_What is required_
Your answer should be the exact lines of the records, starting with the one containing "How do I perform: Click" and running to the end.
Segment Start: Record set
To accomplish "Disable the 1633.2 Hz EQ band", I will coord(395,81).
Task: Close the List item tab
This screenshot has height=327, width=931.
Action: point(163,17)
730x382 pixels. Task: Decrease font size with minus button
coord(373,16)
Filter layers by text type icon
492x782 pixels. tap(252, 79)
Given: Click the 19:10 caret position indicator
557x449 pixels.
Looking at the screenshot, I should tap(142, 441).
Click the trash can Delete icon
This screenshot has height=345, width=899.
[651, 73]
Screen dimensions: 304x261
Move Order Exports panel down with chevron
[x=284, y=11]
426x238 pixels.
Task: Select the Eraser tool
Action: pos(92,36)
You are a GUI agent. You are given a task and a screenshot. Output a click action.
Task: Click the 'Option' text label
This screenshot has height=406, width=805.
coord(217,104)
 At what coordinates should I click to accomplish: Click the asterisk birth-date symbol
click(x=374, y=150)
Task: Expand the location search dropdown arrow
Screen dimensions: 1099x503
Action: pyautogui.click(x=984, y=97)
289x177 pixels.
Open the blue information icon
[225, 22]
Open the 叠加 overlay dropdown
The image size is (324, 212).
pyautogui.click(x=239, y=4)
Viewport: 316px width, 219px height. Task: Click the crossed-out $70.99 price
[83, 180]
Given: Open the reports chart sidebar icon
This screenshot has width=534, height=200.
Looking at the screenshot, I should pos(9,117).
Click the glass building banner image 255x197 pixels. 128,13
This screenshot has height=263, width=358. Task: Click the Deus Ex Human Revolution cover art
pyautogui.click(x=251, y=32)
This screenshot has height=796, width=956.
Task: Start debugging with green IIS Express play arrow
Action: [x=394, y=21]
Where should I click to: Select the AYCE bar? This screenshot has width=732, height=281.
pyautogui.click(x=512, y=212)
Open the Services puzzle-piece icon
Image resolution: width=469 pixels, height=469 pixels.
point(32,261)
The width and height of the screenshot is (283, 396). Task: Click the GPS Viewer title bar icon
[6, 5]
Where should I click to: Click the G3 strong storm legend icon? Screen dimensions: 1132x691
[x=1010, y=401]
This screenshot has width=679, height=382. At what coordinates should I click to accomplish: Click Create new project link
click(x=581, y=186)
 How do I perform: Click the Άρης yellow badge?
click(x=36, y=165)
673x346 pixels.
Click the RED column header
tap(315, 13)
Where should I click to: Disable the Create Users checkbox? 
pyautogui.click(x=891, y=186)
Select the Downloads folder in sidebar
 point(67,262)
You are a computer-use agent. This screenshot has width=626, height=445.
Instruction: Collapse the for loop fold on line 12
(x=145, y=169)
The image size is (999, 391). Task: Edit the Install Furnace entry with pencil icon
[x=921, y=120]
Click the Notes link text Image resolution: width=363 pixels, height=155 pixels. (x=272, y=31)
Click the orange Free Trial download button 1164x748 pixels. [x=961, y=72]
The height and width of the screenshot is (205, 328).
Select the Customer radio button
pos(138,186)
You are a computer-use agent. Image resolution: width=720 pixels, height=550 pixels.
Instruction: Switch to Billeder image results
Segment End: Record set
_Answer to the problem_
 How do I perform: Click the Άρης yellow badge?
click(x=36, y=165)
673x346 pixels.
Click the RED column header
tap(315, 13)
Where should I click to: Disable the Create Users checkbox? 
pyautogui.click(x=891, y=186)
Select the Downloads folder in sidebar
 point(67,262)
You are a computer-use agent. This screenshot has width=626, height=445.
Instruction: Collapse the for loop fold on line 12
(x=145, y=169)
The image size is (999, 391). Task: Edit the Install Furnace entry with pencil icon
[x=921, y=120]
Click the Notes link text Image resolution: width=363 pixels, height=155 pixels. (x=272, y=31)
Click the orange Free Trial download button 1164x748 pixels. [x=961, y=72]
The height and width of the screenshot is (205, 328).
Select the Customer radio button
pos(138,186)
You are a computer-use agent. Image resolution: width=720 pixels, height=550 pixels.
Instruction: Switch to Billeder image results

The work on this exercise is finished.